WASHINGTON—A recent NBC News report is reviving controversy over a commonly used recycled rubber product that many officials in the rubber industry say is harmless and highly useful to many, a possible carcinogen to others.
“Not to downplay the seriousness of this issue,” said Michael Blumenthal, founder of consulting firm Marshay Inc. and former Rubber Manufacturers Association vice president. “But now it boils down to this: those who like crumb rubber artificial turf, and those who don't.”
The Oct. 8 NBC story, “How Safe Is the Artificial Turf Your Child Plays On?” told of efforts of Amy Griffin, associate head coach for the women's soccer team at the University of Washington, to compile a list of young soccer players contracting leukemia, lymphoma and other blood cancers after two goalies she knew were diagnosed with non-Hodgkin's lymphoma.
Griffin found 38 U.S. soccer players with blood cancers, including 34 goalkeepers. Besides being soccer players, the one thing they had in common was that they often played on artificial turf made with crumb rubber granules.
“The tiny black rubber crumbs of which the fields are made—chunks of old tires—get everywhere: in players' uniforms, in their hair, in their cleats,” wrote Hannah Rappleye, NBC News reporter.
“But for goalkeepers, whose bodies are in constant contact with the turf, it can be far worse,” Rappleye wrote. “In practices and games, they make hundreds of dives, and each plunge sends a black cloud of tire pellets into the air. The granules get into their cuts and scrapes, and into their mouths.”
The NBC story was a catalyst for follow-up stories in other news outlets and environmental blogs across the U.S.
“While a direct link hasn't been proven, it does raise an alarming question: why would young soccer players, and especially goalies who spend a lot of time on the ground, suddenly be at risk for cancer?” wrote Caroline Cox, research director for the Oakland, Calif.-based Center for Environmental Health, in an Oct. 9 story for the CEH website. Several years ago, the CEH won a settlement with artificial turf manufacturers to stop using lead as a pigment stabilizer.

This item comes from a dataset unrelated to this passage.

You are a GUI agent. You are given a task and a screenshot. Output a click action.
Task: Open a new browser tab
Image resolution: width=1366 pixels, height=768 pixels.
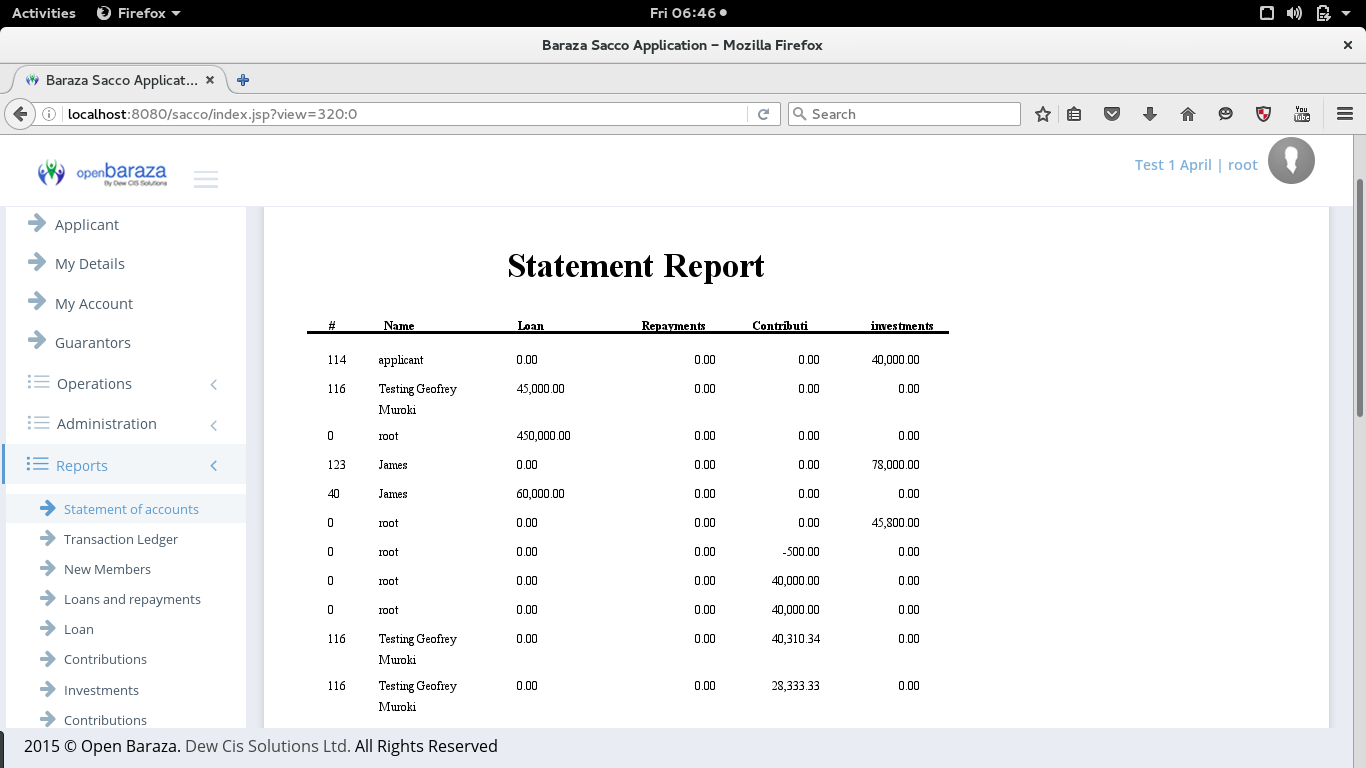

The story also motivated Rep. Frank Pallone, D-N.J., to write the Agency for Toxic Substances and Disease Registry, calling for an official study of the potential health risks of crumb rubber in artificial athletic turf.
“It is clear that more data is needed to evaluate the risks that exist from exposure to crumb rubber in athletic turf and its effect on human health,” he wrote in his Oct. 10 letter.